Colours of the Ground: How Local Pigments Seek Local Words

By | 1 February 2020

The question of why the word jarosite won’t satisfy as a term describing our local ground is for me not a question of mere nomenclature or linguistics, but of metaphysics, of ceremony and ritual. Sure, jarosite, kaolin, and the rest, can suffice in a functional sense as commonly agreed upon terms, or repeating sonic agreements, but not in a deeper, more psycho-geological sense that will connect to the landscape of my/our dreams. A philosopher who claims then to have no regard for how spiritually fragile humans are, how we are pelt-less, clawless, and often clueless in the face of the mystery of death, will likewise have no understanding of why we need a ceremony and ritual to cope with that vulnerability, and why the quality of certain substances of the ground where we have lived and loved would become critically important to such ceremony and ritual. A man who insouciantly requests that his corpse be thrown over the city wall, even if he is just being an egoic provocateur, would, within the confines of that role he has defined for himself, most probably scoff at the recent increase of our yearning to connect with the hydrosonic, terraphonic language of the first peoples of this land.

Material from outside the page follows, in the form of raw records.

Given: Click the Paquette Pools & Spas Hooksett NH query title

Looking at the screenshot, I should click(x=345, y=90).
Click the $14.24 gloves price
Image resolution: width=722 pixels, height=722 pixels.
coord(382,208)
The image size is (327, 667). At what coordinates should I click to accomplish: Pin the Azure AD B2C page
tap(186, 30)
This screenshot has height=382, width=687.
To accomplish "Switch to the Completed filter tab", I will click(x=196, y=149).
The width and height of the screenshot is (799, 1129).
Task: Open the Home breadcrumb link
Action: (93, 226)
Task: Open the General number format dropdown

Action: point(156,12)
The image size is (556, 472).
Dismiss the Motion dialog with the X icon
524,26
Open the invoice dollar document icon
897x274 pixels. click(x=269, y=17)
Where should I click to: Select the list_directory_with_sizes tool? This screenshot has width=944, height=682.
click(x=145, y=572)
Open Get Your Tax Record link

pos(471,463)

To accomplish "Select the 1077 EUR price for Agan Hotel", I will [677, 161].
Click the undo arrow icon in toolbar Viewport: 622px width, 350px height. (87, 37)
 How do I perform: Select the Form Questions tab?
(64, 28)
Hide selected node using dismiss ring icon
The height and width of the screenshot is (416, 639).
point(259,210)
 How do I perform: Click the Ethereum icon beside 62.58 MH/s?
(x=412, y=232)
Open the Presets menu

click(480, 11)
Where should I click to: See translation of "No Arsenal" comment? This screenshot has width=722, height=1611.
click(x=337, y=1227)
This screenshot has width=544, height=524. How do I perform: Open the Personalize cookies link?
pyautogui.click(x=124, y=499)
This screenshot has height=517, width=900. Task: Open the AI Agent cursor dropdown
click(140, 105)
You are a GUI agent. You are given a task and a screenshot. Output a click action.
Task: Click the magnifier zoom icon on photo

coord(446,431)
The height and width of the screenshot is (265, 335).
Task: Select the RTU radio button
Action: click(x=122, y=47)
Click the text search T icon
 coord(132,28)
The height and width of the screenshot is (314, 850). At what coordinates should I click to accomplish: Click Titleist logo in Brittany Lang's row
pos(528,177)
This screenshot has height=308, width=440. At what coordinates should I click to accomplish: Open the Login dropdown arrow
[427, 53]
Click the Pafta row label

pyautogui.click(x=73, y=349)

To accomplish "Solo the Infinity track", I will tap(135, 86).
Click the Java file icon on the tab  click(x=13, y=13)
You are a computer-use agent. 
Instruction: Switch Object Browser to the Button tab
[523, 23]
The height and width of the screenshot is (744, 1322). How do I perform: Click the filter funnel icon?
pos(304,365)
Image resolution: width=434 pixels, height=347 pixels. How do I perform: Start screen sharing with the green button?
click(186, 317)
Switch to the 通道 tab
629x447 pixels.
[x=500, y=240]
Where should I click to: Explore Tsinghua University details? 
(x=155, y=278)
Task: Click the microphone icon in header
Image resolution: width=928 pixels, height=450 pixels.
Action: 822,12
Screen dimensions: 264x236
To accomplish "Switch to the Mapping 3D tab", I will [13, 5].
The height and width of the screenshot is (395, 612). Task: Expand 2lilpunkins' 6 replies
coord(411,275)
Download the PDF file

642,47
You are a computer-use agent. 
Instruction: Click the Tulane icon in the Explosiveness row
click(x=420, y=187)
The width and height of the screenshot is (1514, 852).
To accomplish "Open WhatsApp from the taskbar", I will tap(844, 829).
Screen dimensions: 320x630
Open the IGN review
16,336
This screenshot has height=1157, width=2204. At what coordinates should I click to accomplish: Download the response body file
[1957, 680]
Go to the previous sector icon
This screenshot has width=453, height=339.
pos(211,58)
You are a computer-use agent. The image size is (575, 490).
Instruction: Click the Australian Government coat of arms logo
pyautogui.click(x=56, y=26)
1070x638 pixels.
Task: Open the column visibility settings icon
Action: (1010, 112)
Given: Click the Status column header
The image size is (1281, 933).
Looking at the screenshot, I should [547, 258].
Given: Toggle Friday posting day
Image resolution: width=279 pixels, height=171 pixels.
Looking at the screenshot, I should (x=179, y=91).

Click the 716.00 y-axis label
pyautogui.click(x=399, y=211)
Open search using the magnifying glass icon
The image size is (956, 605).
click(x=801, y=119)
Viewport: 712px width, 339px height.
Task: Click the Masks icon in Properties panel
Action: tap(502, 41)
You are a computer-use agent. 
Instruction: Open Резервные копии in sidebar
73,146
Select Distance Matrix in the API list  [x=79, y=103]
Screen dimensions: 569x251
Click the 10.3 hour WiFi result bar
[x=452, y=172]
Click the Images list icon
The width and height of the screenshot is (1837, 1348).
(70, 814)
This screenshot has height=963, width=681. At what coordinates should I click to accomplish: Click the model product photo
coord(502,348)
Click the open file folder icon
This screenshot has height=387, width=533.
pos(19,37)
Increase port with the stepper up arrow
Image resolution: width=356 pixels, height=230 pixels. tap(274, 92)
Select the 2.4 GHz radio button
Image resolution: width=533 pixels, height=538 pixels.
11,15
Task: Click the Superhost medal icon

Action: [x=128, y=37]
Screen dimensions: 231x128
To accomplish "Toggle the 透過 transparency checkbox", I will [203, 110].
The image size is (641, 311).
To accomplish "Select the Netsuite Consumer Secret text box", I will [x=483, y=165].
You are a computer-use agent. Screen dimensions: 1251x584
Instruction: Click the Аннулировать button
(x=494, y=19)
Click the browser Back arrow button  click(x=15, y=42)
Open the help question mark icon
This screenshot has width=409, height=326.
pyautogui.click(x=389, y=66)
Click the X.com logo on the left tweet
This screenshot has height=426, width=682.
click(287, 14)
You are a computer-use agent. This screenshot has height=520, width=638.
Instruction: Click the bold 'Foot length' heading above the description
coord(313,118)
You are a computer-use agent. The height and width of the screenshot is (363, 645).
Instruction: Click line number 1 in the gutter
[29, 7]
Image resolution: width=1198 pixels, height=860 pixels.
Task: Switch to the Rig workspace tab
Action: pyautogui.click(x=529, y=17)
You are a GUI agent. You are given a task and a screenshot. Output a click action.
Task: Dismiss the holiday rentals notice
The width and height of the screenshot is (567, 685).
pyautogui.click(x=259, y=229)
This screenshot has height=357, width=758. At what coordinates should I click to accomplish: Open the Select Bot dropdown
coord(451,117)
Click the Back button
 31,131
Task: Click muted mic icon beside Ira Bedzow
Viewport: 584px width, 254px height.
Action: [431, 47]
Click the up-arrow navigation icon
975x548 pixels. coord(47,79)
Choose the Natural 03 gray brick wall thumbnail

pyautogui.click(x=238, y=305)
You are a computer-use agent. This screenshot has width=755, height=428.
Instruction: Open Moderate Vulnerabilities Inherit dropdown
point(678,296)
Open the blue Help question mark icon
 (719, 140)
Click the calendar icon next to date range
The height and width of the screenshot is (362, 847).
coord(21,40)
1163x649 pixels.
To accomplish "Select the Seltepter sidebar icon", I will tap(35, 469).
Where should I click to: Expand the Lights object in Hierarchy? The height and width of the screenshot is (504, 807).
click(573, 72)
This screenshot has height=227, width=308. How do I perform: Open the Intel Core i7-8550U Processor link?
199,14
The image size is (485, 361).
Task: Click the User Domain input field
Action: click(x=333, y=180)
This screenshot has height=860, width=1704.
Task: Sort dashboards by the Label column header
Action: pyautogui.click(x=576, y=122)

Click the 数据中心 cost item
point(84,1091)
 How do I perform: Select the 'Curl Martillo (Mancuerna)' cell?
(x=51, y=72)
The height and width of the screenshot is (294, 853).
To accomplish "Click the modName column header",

For myself this yearning began as a teenager, and over the last twenty years it has become not just a key issue of my writing life, but of my life more generally. I realise now, thanks in part to the unlikely trigger provided by those roadworks last spring, that it is a yearning that actually springs from a place beyond ideas of justice, reparation, mending, preparation, responsibility or ethics. It concerns an issue that, in an Enlightenment sense, defies such rational or worthy motivations. But it is a human and creaturely yearning that itself cannot be tarmacked over. Despite Diogenes the cynic and his anarchic bitumen-thinking, I am not embarrassed to admit to my need for a richly variegated and ceremonial road to travel on. Sure, it will be messy, marbled, striated, smelly, rutted, puddled, abrasive and dusty. It will wear out our expensive chariots of steel and slow down our facile momentum. But it will be bright, vivid, recursive, season-sensitive and full of life. Well over 200 years after the European invasion of this continent, and all the sounds and sights that have been covered over as a result of it, it seems the only kind of road that will take us home.